First it is very helpful to introduce an important but seemingly arbitrary distinction. A point is a point. A vector is an offset between points, which can be represented as one point minus another. Points and vectors really are different kinds of things and we should think of them differently.

Here is the reason we make the distinction. If F is an affine function on points, then F is a linear function mapping vectors to vectors. (The constant bit moves both the start and end points of the vector, but doesn't change how much they are offset from each other.) That lets us easily separate the constant and linear parts of the affine function.

When you're dealing with affine functions, there is no particular reason to only deal with coordinate systems centered at the origin, and often there are good reasons not to. Therefore a coordinate system is determined by a point p and a basis a for the vector space. (Slightly more complicated, but not much.) In that coordinate system an arbitrary point q can be mapped to the vector q - p and then that vector represented in the basis a. Again it is customary to write those coordinates as a column.

Now if F is an affine function, then all you need to do is figure out the linear part of F, and add in where F sends the origin of your coordinate system.

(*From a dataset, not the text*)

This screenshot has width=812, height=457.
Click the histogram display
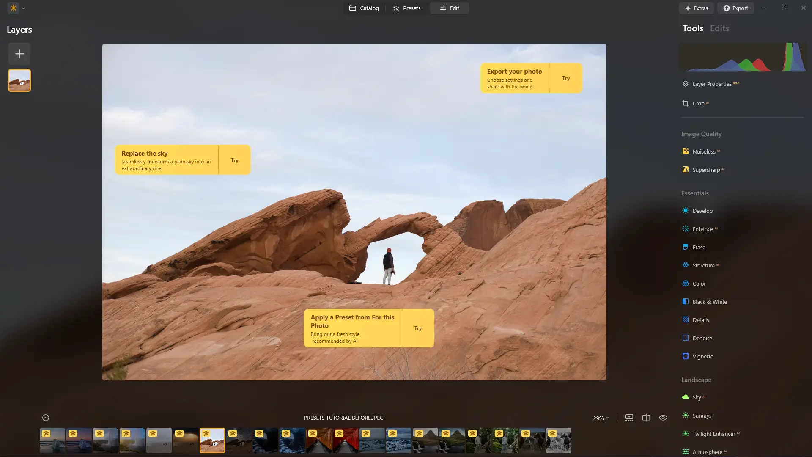[742, 57]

If you're going to take an affine function in one coordinate system, (p, a), and transform it to another, (q, b), all that you do is transform the linear bit from the basis a to the basis b, and then figure out what F(p) works out to be.

So affine functions are basically linear functions with information about where the origin goes added in. Most of the work is spent on the matrix representation of the linear function, but you can't forget figuring out what happens to the origin.